Um diese Lücke zu schließen, entstand im Laufe des restlichen 19. Jahrhunderts bei uns ein zweiteiliger Literaturbegriff, nach dem Literatur im weitesten Sinne jede schriftsprachliche Überlieferung umfasst, und Literatur im engeren Sinne die “literarischen Kunstwerke”.
Die Literatur ist frei – auch in der Betrachtung
Wenn Sie jetzt glauben, sich ein Bild davon machen zu können, was deutsche Literatur eigentlich ist, ist das sicher in den Grundzügen korrekt. Allerdings sollten Sie sich immer bewusst sein, dass die Arbeit der mit der Neudefinition des Begriffs ebenfalls als eigene Gattung entstandenen Literaturwissenschaftler genau hier erst beginnt: Literatur lässt sich in Sprachen und Nationen zergliedern, in literarische Gattungen gruppieren, in Kategorien nach den gewünschten Adressaten einteilen und nach Niveau klassifizieren.
Spannend für jeden Leser ist natürlich zuerst die Unterscheidung in “hohe” Literatur und Trivialliteratur, denn die Erste wird gelehrt und diskutiert, und die Zweite wird gelesen.
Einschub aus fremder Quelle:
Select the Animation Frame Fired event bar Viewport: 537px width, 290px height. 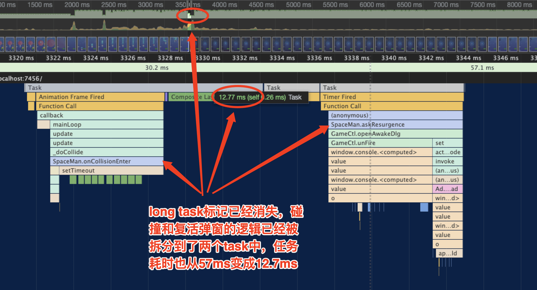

Fast jeder Leser wurde schon einmal in seinem Leben durch eine überaus ernste, aber auch überaus langweilige Betrachtung eines Werkes davon abgehalten, sich eben diesem Werk zu nähern.
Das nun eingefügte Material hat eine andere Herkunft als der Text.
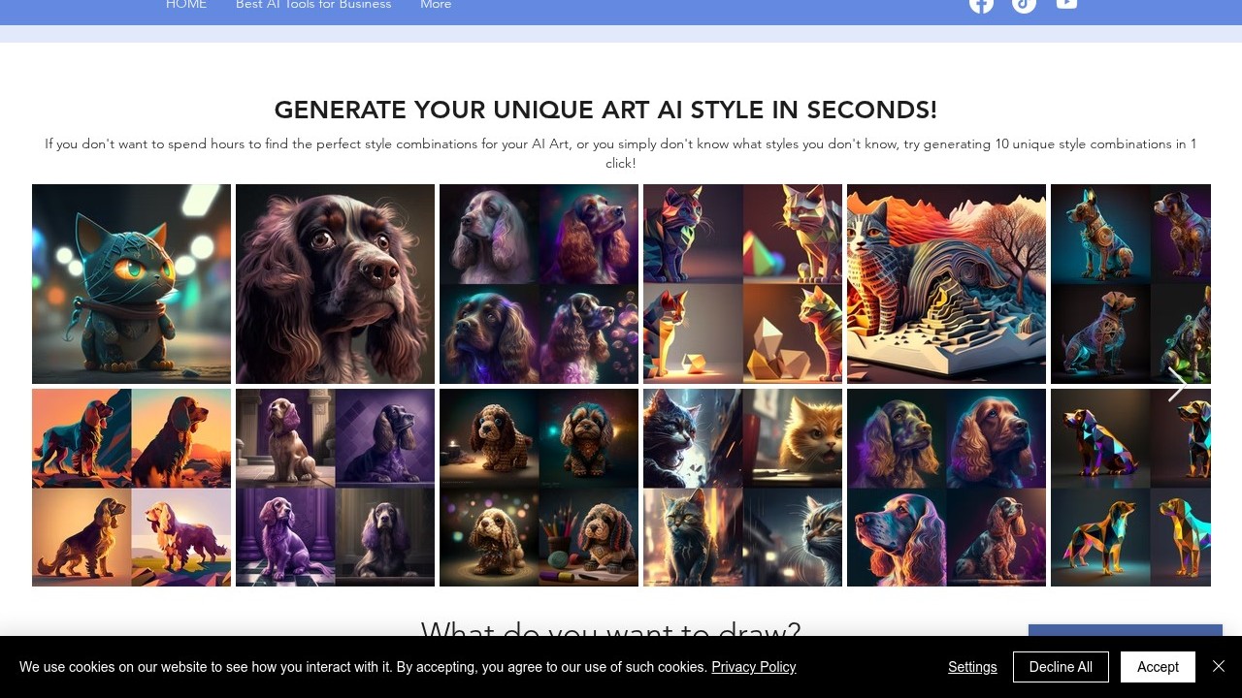Open the paper-cut cat book artwork
Viewport: 1242px width, 698px height.
946,284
Was mehr als schade ist, und eigentlich auch wissenschaftlich nicht ganz korrekt, denn welche Werke wirklich zur hohen Literatur zählen und unter welchen Gesichtspunkten diese Werke besprochen werden, ist durchaus ein Gegenstand, der frei diskutiert werden darf.
Viele klassische Werke sind wie das Leben ihrer Autoren höchst aufregend und spannend, und die Belletristik erobert sich trotz ihrer Unterhaltungsabsicht in steigendem Maße einen Platz in der Literatur.
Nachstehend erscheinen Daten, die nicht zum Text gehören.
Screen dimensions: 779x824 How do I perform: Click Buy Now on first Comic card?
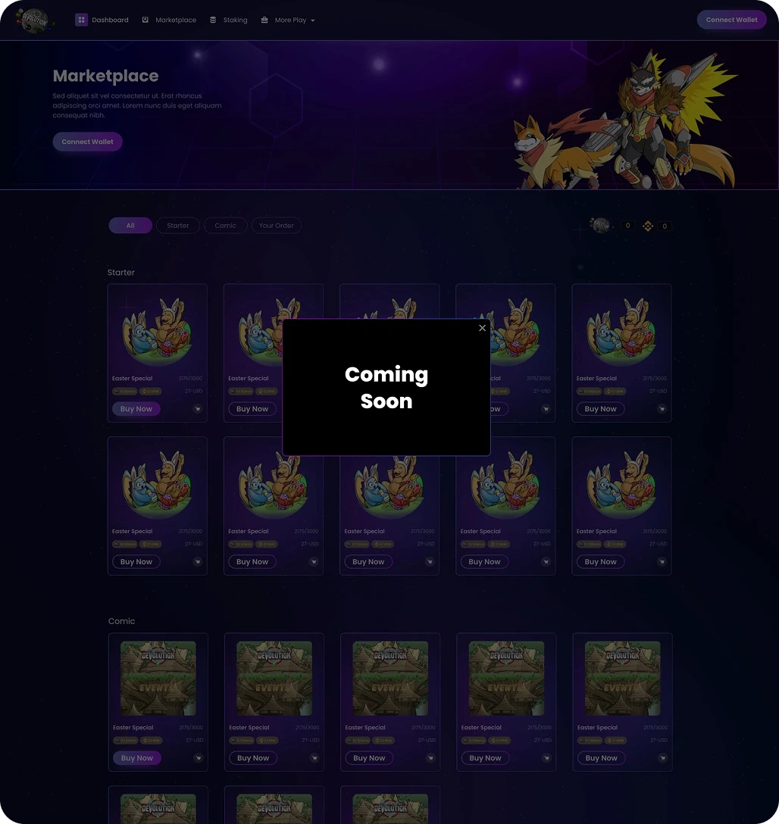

Wir laden Sie deshalb zu einem nicht höchst wissenschaftlichen, aber hoffentlich unterhaltsamen Spaziergang durch die deutsche Literatur ein, in der Klassiker neu betrachtet werden, Lieblingswerke der Belletristik ihren Platz finden, die schon Leben verändert haben, und einige Werke, die die Bestsellerlisten sehr lange bevölkerten, etwas entzaubert werden.
Dabei werden bei der Behandlung einzelner Werke weitere der oben erwähnten Spezifikationen zur Sprache kommen, häufig geben gerade diese Betrachtungsansätze spannende Hinweise zum Verständnis eines Werkes.
Wenn dabei am Ende auch nur ein paar neue “Leseratten” herauskommen oder auch nur ein junger Leser dazu angeregt wird, über einen Erwerb auf Kunstplaza ein altes Werk neu zu entdecken, hat sich diese ungezwungene Art der Literaturbetrachtung dann wohl bereits bewährt.